Concernant les affaires dont la CPI est saisie, la Procureure a souligné que le refus du Gouvernement libyen de remettre à la Cour Saïf Al-Islam Qadhafi était une source permanente d’inquiétude pour son Bureau. Dans son rapport, il est spécifié que, le 21 mai 2014, la Chambre d’appel avait confirmé la décision du 31 mai 2013 par laquelle la Chambre préliminaire I avait rejeté le recours de la Libye concernant la recevabilité de l’affaire. « Le 11 juillet 2014, la Chambre préliminaire a rendu une décision rappelant à la Libye qu’elle était tenue de remettre immédiatement Saïf Al-Islam Qadhafi », le fils de l’ancien dictateur libyen, précise encore le document.
Invité à faire entendre la voix de son pays, le représentant libyen, M. Ibrahim Dabbashi, a assuré le Conseil et la Cour de la détermination des autorités nationales de « réaliser la justice et de lutter contre l’impunité » en Libye.
Répondant à Mme Bensouda, il a reconnu l’importance d’une étroite coopération entre la justice libyenne et la CPI, en notant néanmoins qu’elle était conditionnée par le rétablissement de la sécurité sur l’ensemble du territoire. « Cette condition n’est pas remplie », a-t-il déclaré avant de fustiger les assauts des groupes armés et ceux qui les soutiennent. Il s’agit, a-t-il dénoncé, d’une « bande de criminels » qui transforme la jeunesse en « chair à canon », avec pour seul objectif de faire échouer la transition en faveur de laquelle la Libye reste engagée. C’est pourquoi il a demandé à la communauté internationale les moyens dont la Libye a besoin pour franchir cette étape vers la stabilité.
S’agissant de l’affaire Qadhafi, M. Dabbashi a expliqué que l’insécurité ambiante avait poussé le tribunal compétent à reporter l’audience « jusqu’à ce que les circonstances soient plus favorables ». Il a toutefois espéré que la CPI reconnaîtrait la compétence de la Libye pour juger le fils de l’ancien dictateur libyen, comme elle l’a fait en ce qui concerne l’affaire Al-Senoussi.
À l’instar du représentant de la France, M. Philippe Bertoux, les autres membres du Conseil ont encouragé le Gouvernement libyen à participer activement au Protocole d’entente sur le partage des tâches entre la Cour et les autorités libyennes relatif aux autres exactions que celles mentionnées dans la résolution 1970 (2011).
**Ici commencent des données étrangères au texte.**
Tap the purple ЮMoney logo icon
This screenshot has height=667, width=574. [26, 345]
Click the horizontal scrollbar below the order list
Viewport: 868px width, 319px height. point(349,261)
Sur ce dernier point, le représentant de la Fédération de Russie, M. Vitaly Churkin, s’est étonné de l’absence d’informations concernant les nombreux morts civils causés par les bombardements menés sous commandement de l’Organisation du Traité de l’Atlantique Nord (OTAN) et autorisés par le Conseil de sécurité. « Pourquoi le Bureau du Procureur s’interdit-il l’examen de cette question? » a-t-il demandé, en appelant la Cour à enquêter sur « tous les cas d’usage disproportionné de la force contre des civils en Libye ».
De son côté, la représentante des États-Unis, Mme Ann Elizabeth Jones, a souligné que l’administration de la justice en Libye était essentielle pour que le processus politique puisse progresser rapidement. « Ce processus, a-t-elle insisté, doit se poursuivre en dépit des conditions difficiles. » Elle a invité les pays voisins de la Libye à coopérer de manière constructive avec la CPI et rappelé que « les parties doivent placer l’avenir de la Libye au-dessus de la poursuite des intérêts particuliers ».
En écho aux propos de Mme Bensouda, les délégations ont par ailleurs dénoncé la pratique de la torture et les cas de décès en détention dans des prisons contrôlées par les brigades armées en Libye. Elles ont en outre appelé à ce que toute la lumière soit faite sur les crimes qui auraient été commis à Misrata et à Tawergha pendant le conflit de 2011. Elles ont regretté, à ce propos, les retards dans le retour des Tawerghas dans leurs villages.
LA SITUATION EN LIBYE
Déclarations
Mme FATOU BENSOUDA, Procureure de la Cour pénale internationale (CPI), a souligné que depuis son dernier exposé devant le Conseil de sécurité en mai dernier, la situation dans le pays s’était détériorée, en précisant que la Libye était aujourd’hui dirigée par deux gouvernements rivaux et en quête de légitimité. Elle a ajouté que cette situation est marquée par un nombre croissant d’assassinats à Benghazi, de menaces contre les médias, les défenseurs des droits de l’homme, les femmes en particulier, ainsi que contre les procureurs, les juges et les avocats. Il est clair, a-t-elle indiqué, que ces crimes relevant de la compétence de la Cour sont commis en Libye. Déplorant que les appels du Conseil de sécurité en faveur du dialogue politique, de la paix et de la stabilité n’aient pas été entendus, elle a estimé que la communauté internationale devrait répondre de manière plus proactive, tout en explorant les solutions pour rétablir l’ordre et renforcer la reddition de comptes en Libye.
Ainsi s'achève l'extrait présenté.